En el siglo XIX florecen las teorías sobre el concepto de nación política, principalmente la doctrina organicista alemana y la voluntarista de Renan. La constitución de nuevas naciones por agregación, Alemania e Italia, y por disgregación, Bélgica, Suiza, Grecia y más tarde Bulgaria, Albania, Finlandia, etc. tras la desmembración de los imperios otomano y austro-húngaro suponen una renova- ción total del mapa europeo, totalmente remozado en los años 90 del siglo XX desde la caída del comunismo soviético y de la federación yugoslava, sin olvidar la proliferación de nuevas naciones en el resto del mundo desde la II Guerra Mundial con la desaparición de los grandes imperios coloniales.
Un repaso sucinto de las diferentes constituciones españolas desde la de 1812 hasta la de 1978 suministra un considerable acopio de información y argumentación, contundente y demoledora. El vocablo «nación española» aparece por prime- ra vez en la Constitución de Cádiz de 1812, vulgarmente conocida como «La Pepa», artículos 1 y 2, en la de 1845, artículo 11, en los preámbulos de la de 1869, de la non nata de 1873 y de la de 1978. Pero no se consigna tal término en una Carta Otorgada como el Estatuto Real de 1834, en la Constitución non nata de 1856, en la de 1876 y en la republicana de 1931. En todas ellas existe una abrumadoría preferencia por términos como nación a secas, estado, estado español, estado integral, reino, monarquía, España e incluso Españas (Constituciones de 1845 y 1869).
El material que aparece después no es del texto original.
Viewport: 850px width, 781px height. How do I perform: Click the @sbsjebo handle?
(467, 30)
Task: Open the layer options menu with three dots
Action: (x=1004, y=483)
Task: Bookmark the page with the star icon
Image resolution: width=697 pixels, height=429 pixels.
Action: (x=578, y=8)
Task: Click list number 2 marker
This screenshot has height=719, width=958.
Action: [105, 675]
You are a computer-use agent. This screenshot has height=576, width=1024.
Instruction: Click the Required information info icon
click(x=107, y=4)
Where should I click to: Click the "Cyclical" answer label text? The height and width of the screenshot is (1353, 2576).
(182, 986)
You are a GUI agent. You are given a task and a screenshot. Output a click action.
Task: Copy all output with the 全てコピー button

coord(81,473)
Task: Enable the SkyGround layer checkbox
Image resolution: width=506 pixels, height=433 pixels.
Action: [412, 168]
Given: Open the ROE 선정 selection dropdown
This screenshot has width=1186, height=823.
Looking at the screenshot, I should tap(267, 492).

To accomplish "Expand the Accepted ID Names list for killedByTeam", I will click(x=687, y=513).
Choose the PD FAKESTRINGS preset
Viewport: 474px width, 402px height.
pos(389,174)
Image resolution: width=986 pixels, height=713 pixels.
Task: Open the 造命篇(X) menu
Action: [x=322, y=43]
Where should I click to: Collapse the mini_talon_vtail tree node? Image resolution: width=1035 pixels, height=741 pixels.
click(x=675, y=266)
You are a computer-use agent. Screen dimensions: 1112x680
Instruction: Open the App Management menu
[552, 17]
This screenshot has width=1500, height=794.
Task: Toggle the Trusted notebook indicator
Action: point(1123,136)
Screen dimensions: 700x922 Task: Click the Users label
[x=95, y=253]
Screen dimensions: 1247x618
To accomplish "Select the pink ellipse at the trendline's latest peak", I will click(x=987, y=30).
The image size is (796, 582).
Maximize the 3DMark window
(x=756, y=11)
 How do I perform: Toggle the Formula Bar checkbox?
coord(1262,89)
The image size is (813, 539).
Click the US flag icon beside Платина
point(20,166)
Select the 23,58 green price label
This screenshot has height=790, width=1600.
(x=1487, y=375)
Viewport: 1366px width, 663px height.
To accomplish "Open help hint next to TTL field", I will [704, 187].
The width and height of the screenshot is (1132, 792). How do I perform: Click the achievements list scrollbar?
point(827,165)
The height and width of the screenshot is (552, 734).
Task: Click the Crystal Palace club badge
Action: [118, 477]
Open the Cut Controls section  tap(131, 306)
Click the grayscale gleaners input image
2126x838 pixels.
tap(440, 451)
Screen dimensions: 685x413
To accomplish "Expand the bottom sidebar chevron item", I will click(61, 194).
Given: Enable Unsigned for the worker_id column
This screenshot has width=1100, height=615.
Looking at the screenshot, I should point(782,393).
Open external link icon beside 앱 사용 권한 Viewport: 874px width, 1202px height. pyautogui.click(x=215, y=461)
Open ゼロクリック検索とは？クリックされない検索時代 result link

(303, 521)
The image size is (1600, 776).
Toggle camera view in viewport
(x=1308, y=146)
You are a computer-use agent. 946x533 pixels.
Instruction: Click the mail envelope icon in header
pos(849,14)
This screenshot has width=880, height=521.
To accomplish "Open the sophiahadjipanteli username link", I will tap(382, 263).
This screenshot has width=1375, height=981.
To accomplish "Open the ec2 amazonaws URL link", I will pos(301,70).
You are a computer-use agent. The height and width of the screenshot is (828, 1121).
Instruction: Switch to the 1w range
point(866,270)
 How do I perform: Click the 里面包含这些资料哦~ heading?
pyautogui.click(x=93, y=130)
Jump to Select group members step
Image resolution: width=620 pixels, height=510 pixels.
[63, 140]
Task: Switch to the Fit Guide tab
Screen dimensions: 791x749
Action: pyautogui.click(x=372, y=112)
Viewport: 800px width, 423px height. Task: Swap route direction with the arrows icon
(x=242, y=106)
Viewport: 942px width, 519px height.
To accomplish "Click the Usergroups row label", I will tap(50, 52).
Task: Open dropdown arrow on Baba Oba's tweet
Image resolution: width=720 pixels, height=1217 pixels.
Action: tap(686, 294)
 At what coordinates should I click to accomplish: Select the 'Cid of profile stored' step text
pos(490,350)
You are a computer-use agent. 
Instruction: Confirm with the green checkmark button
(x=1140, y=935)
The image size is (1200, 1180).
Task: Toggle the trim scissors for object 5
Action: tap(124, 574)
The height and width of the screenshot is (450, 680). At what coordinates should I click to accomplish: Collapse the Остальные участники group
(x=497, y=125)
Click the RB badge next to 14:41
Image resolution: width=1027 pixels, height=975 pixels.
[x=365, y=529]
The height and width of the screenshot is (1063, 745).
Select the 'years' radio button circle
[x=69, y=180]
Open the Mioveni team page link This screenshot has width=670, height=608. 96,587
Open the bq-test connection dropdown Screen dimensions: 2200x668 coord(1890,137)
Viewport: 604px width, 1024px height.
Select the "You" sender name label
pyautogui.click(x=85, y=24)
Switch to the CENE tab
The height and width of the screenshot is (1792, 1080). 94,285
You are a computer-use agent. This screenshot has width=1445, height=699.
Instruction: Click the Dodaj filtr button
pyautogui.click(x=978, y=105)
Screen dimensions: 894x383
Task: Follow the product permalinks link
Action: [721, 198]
Me niego a silenciar que el franquista Fuero de los Españoles de 1945 utiliza en el artículo 1 los vocablos «Estado Español» para definir a España.
El artículo 2 de la actual Constitución española, una auténtica chapuza de redacción jurídico-política, reconoce la soberanía de la nación española, compatible con la autonomía de las nacionalidades y regiones. Si recorremos las definiciones de nacionalidad y nación según el diccionario de la RAE, cualquier mente adornada con el mínimum neuronal exigible, no dejará de reconocer que las trompetas del alarmismo hispano deberían callar. Nación es el conjunto de habitantes de un país regido por el mismo gobierno o el conjunto de personas de un mismo origen étnico y que generalmente hablan un mismo idioma y tienen una tradición común. Nacionalidad es la condición o carácter peculiar de los pueblos e individuos de una nación. En ciencia política se suele denominar nacionalidad a una nación que no ha alcanzado una organización política estatal y coexiste, junto a otras, en el seno de una organización estatal única, con independencia de la autonomía política que, ciertamente, puede gozar. En resumen, nacionalidad y nación son términos equivalentes y similares. Si la Constitución española actual admite el primero en plural, el segundo está implícito, pues nacionalidad no es más caracteriología peculiar de la pertenencia a una nación.
Convendría, finalmente, añadir alguna consideración importante. La nación es una estructura socio-cultural preexistente al Estado, que es una superestructura jurídico-política. La nación crea el estado y no al revés.
Juzguen los lectores tras este análisis a qué viene semejante algarabía alanceadora a cargo de las huestes hispanas. Sólo es explicable, porque bajo la epidermis de la piel de toro subsiste un riego sanguíneo irracional que recorre España como indivisible nación, transubstanciada en único Estado-nación, impuesto por la fuerza al resto de los territorios del fértil y variado mosaico peninsular por la vía de golpes jurídico-políticos o de pronunciamientos militares.